До тебя мне дойти нелегко...
. . .
Ты меня ждешь, и у детской кроватки тайком...
. . .
После этих песен старики, вздыхая, начали вспоминать, кто где когда воевал. Выпили за погибших товарищей, прослезились.
- Давай старинные! - крикнула бабушка Анисья.
И Шурка завел старинные.
Вот мчится тройка почтовая...
. . .
В низенькой светелке огонек горит...
. . .
Догорай-гори, моя лучинушка,
Догорю с тобой и я.
Бабка Анисья расплакалась. Склонила голову Шурке на плечо, всхлипывала и все бормотала:
- Ох, касатик, потешил! Ох, отвел душу! Давай еще, давай...

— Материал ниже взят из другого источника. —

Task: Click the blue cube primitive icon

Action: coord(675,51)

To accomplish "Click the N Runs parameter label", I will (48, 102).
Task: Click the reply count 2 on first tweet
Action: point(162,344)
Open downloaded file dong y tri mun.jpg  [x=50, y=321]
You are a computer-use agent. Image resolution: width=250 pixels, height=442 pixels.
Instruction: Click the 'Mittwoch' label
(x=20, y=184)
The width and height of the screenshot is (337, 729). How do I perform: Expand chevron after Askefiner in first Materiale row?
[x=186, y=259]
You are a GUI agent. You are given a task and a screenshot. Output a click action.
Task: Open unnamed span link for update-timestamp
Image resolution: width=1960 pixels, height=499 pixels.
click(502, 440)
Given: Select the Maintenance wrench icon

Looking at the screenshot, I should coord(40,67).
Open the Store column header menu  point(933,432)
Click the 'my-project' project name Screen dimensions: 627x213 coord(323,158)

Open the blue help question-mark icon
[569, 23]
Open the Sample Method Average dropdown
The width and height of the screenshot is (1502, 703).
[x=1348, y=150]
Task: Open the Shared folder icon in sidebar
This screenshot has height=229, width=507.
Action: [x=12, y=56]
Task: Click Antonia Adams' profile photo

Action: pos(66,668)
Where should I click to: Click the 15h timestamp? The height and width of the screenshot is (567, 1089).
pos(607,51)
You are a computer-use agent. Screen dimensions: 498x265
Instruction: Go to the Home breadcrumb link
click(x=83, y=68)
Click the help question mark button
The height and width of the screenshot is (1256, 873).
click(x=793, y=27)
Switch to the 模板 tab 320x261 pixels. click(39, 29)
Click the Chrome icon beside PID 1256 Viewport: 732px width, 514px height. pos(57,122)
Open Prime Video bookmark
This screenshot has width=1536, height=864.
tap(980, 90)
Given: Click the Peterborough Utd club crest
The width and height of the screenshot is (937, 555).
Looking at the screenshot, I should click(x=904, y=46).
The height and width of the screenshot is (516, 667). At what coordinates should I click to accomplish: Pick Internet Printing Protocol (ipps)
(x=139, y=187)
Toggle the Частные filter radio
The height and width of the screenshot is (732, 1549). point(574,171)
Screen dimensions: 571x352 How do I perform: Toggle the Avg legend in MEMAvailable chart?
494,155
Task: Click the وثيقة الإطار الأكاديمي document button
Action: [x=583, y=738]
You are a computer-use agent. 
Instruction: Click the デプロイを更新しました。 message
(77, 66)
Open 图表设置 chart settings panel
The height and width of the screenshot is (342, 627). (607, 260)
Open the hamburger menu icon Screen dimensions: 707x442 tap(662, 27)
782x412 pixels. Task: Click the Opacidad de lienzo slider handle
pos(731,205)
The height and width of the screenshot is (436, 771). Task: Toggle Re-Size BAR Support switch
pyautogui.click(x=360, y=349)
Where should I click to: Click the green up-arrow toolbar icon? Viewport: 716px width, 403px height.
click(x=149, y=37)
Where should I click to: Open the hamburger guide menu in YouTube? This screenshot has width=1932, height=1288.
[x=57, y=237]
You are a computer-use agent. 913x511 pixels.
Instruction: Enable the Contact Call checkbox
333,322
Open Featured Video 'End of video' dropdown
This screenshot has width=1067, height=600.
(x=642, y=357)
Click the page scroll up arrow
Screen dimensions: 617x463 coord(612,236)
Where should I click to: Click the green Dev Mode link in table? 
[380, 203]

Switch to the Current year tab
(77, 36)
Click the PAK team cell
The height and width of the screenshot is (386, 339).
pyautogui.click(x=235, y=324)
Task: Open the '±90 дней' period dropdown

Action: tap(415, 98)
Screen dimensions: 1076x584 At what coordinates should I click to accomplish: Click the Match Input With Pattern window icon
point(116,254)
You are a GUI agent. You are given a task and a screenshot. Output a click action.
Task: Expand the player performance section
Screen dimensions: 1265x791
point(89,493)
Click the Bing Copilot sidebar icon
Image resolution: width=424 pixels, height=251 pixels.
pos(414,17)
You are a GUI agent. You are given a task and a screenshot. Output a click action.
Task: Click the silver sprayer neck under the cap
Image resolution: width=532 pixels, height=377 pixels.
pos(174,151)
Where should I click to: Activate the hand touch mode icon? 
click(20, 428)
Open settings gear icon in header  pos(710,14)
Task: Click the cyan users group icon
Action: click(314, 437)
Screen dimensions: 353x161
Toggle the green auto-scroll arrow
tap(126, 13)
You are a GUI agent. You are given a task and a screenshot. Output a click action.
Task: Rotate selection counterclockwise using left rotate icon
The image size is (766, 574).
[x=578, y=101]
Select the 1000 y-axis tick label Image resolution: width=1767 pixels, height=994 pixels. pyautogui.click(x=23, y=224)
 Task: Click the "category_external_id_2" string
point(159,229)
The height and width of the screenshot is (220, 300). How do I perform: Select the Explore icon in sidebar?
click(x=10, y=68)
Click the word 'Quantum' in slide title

Под утро свадьба затихла. Мы с Зойкой заглянули в окошко. Батюшки!..
И на полу, и на стульях, и сидя за столом, и под кроватью, и на кровати - всюду спали гости.
На столе все перемешано. Селедка с вареньем, огурцы с молоком, капуста с холодцом, колбаса с брагой. На полу мусор: окурки, обрывки газет, скомканные платки.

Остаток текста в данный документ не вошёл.